We were able to organize this prior to leaving South Australia. Due to our moving to interstate, it was easy to organize as our son's school counselor made the contact and completed the paperwork.
Our son chose his units of study, under the guidance of counselors at both schools. Some of the subjects he was doing at the school were not available through Open Access. During this process, I decided to study year 12 Geology, with Open Access, alongside our son.
All the text books, computer programs, science kit, in fact everything he/we needed was sent to us. It is necessary to have a computer and internet access as communication by email is constant and a hands-free speaker phone is useful as a conference phone lesson is conducted each week per unit or subject. Assignments are also submitted via email although some work may need to be posted by regular mail. We were provided with 'reply paid' envelopes of different sizes as well as labels to attach to packages of unusual sizes for when it was necessary to send things to the college.
The next step was to organise times for the conference call and to ensure it fit in with the schedule.. No crossover, etc. One of my problems was to ensure that my son was ready and prepared for his phone lesson. The student needs to be able to be organised, responsible and able to study independently. The time of the phone lesson needs to be respected and it is important not to book appointments for the same time as it adds pressure on the student, when there is a need to 'catch-up'.

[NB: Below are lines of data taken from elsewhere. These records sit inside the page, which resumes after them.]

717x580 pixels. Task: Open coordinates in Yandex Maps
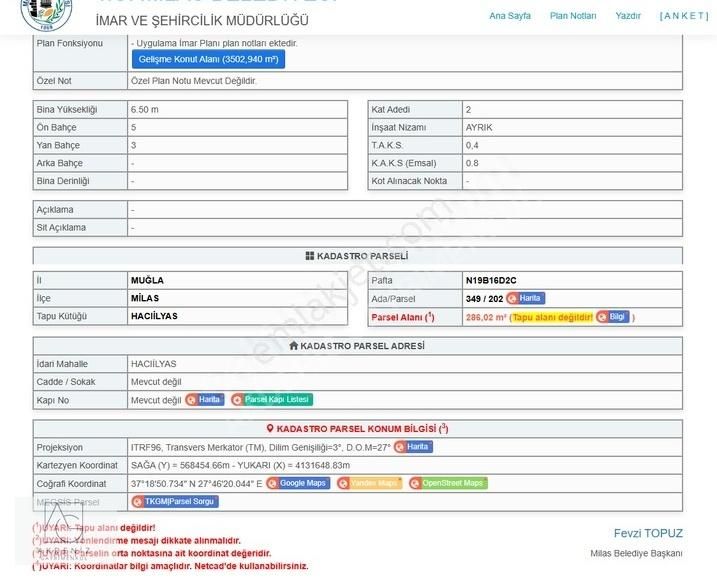coord(369,483)
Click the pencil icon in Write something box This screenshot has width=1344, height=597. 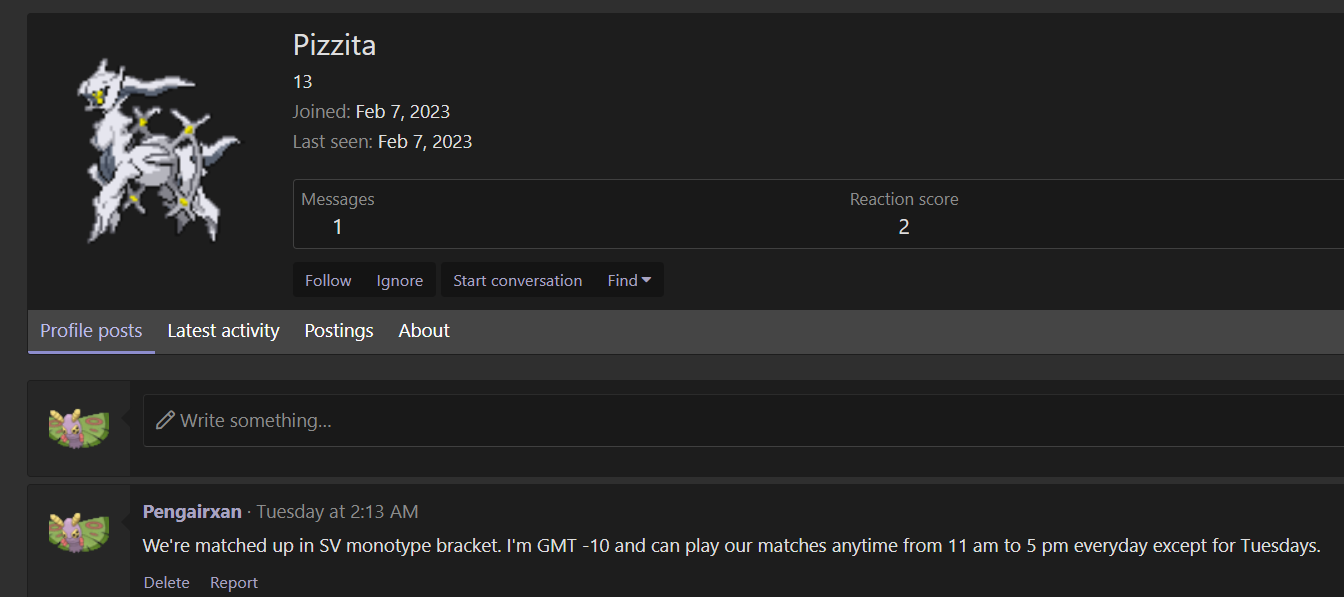tap(165, 420)
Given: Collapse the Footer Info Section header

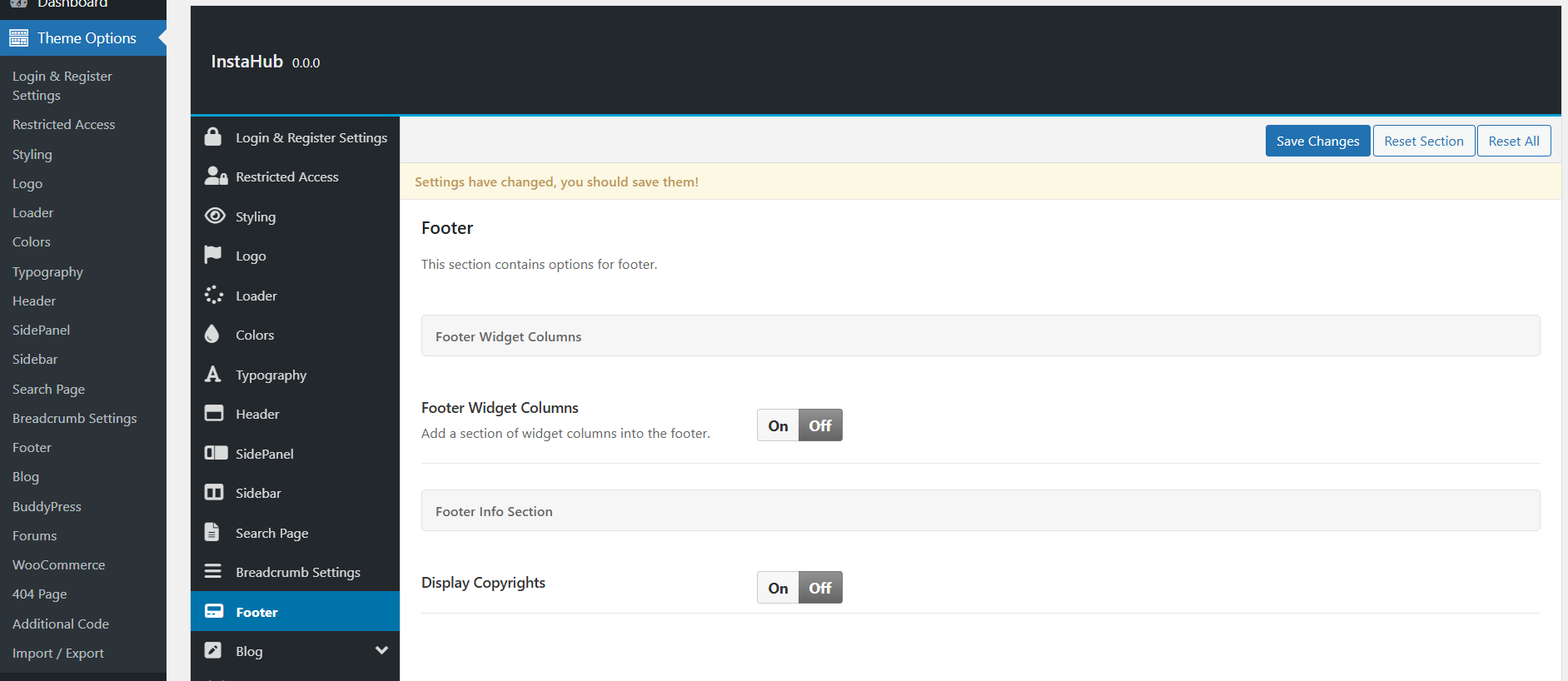Looking at the screenshot, I should 980,511.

I enjoyed this process for myself as it enabled me to study and still be available for my other responsibilities as a wife, mother etc. I was able to organise myself to do the study and have my assignments ready on time but my son struggled initially. However by the end of the year, he decided he had enjoyed studying this way and asked why hadn't it been suggested to him before. (Although, it had been. J )
We also needed to organise for a non-family member to monitor or 'invigilate' tests for some subjects. That was difficult as sometimes that person was not always available on the day it was necessary to complete the test.
The Open Access option is not necessarily available to everyone as there are criteria that need to be met. That includes distance from a school, illness that results in interrupted attendance at school, physical disabilities or mental health disorders. Sometimes a school is able to recommend a student studies a subject through Open Access if it is a subject not offered at their school due to the lack of teachers for a subject or because only a couple of students want to study a subject in a school.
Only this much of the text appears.